MEXICO CITY – Tropical Storm Lidia left at least three people dead, including one child, as it moved up the Baja California Peninsula in northwestern Mexico, officials reported on Friday.
“Officially, there have been two adults and a little two-year-old girl who lost their lives yesterday while fording a river,” national emergency management coordinator Luis Felipe Puente said on Milenio Television, adding that he plans to visit the area Friday afternoon.
Besides the fatalities, Lidia in the last few hours caused flooding, infrastructure damage and forced hundreds of people to evacuate their homes.
The tropical storm is moving inland some 65 kilometers (40 miles) east of Puerto Cortes and 115 kilometers east of Cape San Lazaro, both towns in Baja California Sur, the National Weather Service (NWS) said.

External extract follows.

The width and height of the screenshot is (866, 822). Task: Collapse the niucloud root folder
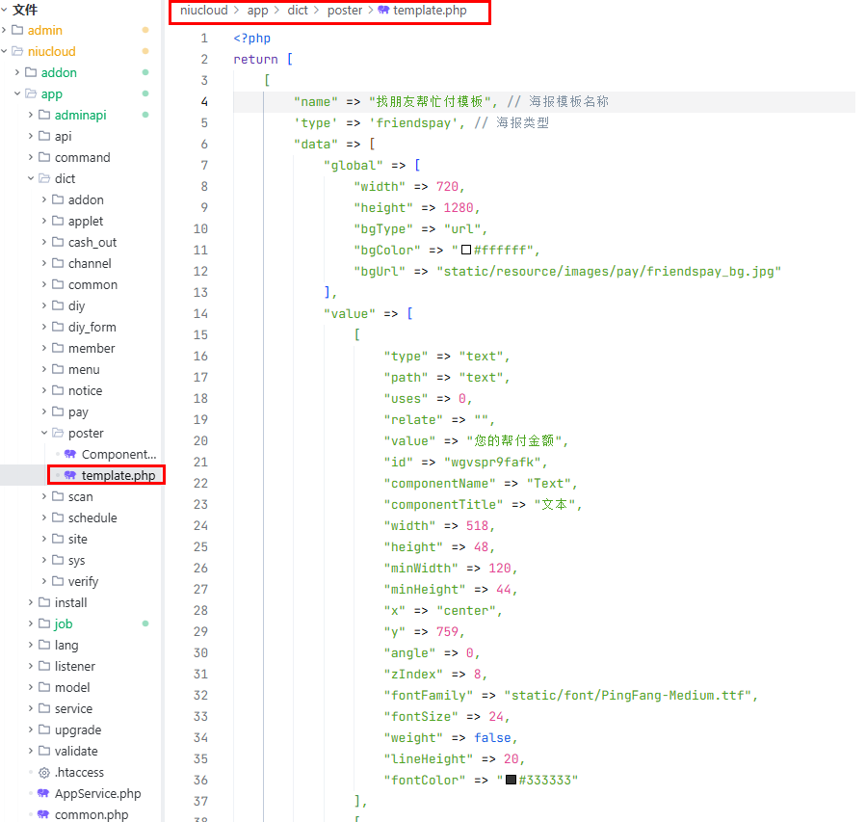[x=5, y=51]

The storm is moving northwest at 15 kph (9 mph) with maximum sustained winds of 95 kph and gusts of up to 110 kph.
The weather system is dropping 259 millimeters (10 inches) of rainfall on Baja California Sur, heavy downpours in Sinaloa and intense rains in Baja California, Sonora and Durango.
At the same time, powerful storms are hitting Chihuahua, Zacatecas, Nayarit, Jalisco and Michoacan, with isolated cloudbursts in Aguascalientes and Colima.
Lidia will also bring gusting winds of more than 80 kph and storm surges of 4 to 5 meters (13 to 16 feet) high along the coasts of Baja California Sur, as well as in the central and southern zones of the Sea of Cortez, and some 3 to 4 meters on the coasts of Sonora, Sinaloa and Baja California.
The twelfth named storm of the season in the Pacific also left 81 flights stranded, a number of airports shut down and a state of emergency declared in five municipalities.
Streams with powerful currents swept away several vehicles and the emergency management agency reported more than 1,000 people seeking refuge in shelters.
The rains also reached the states of Sinaloa, Sonora and Colima, where schools suspended classes, though for now no damages have been reported.